In October, the City Council unanimously voted to recommend naming the school after LAPD SWAT Officer Randal Simmons, who died in a shootout earlier this year. But, since then, two council members, Mayor Jim Dear and Councilman Harold Williams, have had second thoughts, the Daily Breeze reported.
The Los Angeles Unified School District is building the school at Santa Fe Avenue and Carson Street, just over the Long Beach side of the city limits with Carson. Despite the tussle in Carson, the power to name the school rests with the school district.
Williams told the Daily Breeze that he was fooled into believing that the idea had full community backing, and encouraged Latino residents to come forward and voice their opposition to the choice.
Simmons was black, and much of the support for naming the school in his honor comes from his church, Glory Christian International Fellowship, a predominately black congregation -- in spite of the new high school which will be located in largely Latino community, the paper reported.

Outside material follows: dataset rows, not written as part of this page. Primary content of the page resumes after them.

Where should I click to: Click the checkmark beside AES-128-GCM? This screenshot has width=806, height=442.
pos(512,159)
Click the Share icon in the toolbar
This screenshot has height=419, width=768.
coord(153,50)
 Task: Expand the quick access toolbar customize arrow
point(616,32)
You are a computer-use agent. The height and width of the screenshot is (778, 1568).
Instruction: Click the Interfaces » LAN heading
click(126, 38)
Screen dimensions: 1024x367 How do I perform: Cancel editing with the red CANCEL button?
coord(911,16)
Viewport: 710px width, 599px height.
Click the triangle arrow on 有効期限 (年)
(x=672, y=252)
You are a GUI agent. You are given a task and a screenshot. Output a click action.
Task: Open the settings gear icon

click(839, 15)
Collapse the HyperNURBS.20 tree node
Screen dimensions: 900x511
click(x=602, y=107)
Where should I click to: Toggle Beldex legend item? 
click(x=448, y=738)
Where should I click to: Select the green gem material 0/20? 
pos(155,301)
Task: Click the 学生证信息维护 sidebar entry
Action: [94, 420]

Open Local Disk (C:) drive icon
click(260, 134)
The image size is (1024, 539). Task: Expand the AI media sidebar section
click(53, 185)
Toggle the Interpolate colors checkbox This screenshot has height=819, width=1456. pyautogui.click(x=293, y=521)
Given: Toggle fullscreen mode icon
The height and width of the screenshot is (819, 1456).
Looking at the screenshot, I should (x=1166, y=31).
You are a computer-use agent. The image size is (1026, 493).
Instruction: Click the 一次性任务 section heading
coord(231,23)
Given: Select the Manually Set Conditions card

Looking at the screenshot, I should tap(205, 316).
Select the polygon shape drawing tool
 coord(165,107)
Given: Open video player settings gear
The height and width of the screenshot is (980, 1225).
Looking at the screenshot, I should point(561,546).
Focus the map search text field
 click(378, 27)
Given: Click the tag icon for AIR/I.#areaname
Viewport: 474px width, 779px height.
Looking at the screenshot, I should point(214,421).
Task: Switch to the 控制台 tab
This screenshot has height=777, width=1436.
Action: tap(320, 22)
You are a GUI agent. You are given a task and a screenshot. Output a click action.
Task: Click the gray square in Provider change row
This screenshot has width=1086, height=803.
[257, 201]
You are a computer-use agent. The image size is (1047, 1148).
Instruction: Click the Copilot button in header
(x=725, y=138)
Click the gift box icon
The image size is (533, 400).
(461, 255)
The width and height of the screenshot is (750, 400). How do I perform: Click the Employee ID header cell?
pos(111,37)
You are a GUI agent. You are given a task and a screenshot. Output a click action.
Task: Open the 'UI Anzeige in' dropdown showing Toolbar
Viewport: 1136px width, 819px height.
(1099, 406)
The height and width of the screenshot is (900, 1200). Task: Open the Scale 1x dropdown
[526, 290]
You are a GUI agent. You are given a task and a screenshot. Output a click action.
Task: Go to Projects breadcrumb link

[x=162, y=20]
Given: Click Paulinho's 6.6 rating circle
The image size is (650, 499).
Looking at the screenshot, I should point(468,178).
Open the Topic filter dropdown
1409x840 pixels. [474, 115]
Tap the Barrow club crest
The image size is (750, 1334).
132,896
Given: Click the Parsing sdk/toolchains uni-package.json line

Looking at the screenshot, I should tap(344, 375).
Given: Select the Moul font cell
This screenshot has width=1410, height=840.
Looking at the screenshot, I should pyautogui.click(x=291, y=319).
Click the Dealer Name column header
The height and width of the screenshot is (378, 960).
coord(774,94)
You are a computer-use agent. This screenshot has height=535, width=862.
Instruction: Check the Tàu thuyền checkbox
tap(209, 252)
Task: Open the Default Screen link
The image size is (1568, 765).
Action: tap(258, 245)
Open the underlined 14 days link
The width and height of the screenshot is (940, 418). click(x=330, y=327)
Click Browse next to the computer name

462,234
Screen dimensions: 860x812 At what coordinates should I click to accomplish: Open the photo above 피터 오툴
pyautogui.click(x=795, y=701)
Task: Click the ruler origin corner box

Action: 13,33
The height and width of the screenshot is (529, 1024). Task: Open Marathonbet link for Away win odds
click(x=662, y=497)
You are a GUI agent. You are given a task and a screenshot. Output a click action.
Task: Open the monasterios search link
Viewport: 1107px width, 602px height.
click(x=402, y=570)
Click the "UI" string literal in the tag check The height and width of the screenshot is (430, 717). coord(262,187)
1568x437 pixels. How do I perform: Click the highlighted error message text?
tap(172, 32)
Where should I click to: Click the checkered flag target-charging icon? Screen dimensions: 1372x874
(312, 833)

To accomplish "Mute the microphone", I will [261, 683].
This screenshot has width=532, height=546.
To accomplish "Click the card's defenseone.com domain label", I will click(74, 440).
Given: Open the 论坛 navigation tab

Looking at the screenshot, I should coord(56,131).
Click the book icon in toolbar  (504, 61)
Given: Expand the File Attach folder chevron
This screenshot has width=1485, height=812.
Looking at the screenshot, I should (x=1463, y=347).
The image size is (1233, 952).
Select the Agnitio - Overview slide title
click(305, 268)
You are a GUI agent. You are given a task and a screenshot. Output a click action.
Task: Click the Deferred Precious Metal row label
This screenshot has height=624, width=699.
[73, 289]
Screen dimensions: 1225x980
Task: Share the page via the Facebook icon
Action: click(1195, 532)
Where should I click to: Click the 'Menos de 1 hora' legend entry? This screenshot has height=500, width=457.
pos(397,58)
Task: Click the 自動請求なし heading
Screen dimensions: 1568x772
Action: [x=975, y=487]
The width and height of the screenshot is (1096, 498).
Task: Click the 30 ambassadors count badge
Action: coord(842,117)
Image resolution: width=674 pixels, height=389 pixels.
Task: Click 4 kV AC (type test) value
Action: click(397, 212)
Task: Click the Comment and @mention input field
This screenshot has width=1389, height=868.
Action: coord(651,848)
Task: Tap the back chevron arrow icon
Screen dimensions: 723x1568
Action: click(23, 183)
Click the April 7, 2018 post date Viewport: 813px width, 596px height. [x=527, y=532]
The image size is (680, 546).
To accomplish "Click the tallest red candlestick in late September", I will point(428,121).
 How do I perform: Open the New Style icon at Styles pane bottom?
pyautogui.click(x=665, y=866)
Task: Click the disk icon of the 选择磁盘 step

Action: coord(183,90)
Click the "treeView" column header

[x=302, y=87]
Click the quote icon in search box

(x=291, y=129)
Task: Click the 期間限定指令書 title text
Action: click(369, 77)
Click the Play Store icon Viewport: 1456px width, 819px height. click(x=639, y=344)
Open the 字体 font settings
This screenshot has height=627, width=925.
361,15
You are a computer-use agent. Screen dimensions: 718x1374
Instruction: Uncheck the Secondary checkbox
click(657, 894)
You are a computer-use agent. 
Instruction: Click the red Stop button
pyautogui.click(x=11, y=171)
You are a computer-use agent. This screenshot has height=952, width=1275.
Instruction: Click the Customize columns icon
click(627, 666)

The issue may also play a role in the upcoming council election, as Julie Ruiz Raber, a Latina and former councilwoman is campaigning to get her seat back, the Daily Breeze reported, and has taken the lead in calling for the school-naming decision to be re-examined.
"If I had my choice, it would be Cesar Chavez," Raber told the newspaper. "That would be such an honor. He's the only Mexican-American hero for the Latino community."
Still, according to Walter Clark, who works at Glory Christian International, Simmons, who lived in Rancho Palos Verdes, ministered to youth in predominately Latino housing projects, such as Scottsdale in Carson.
Councilman Mike Gipson, who led the effort to name the school for Simmons, told the Daily Breeze that the school district already has a school named after Chavez.
Reina Alvarez, who has been involved with the parent-teacher organization at Dominguez Elementary School told the newspaper that she and her neighbors first heard of the idea of naming the school for Simmons at the high school's recent groundbreaking.
Alvarez told the Daily Breeze she and several others were troubled because they were not consulted. They circulated a petition asking that the school be named for Chavez or for Manuel Dominguez, who owned the area's 19th century Spanish land grant.
The petition got about 100 signatures, but Alvarez said the group later decided to drop its request for particular Latino names.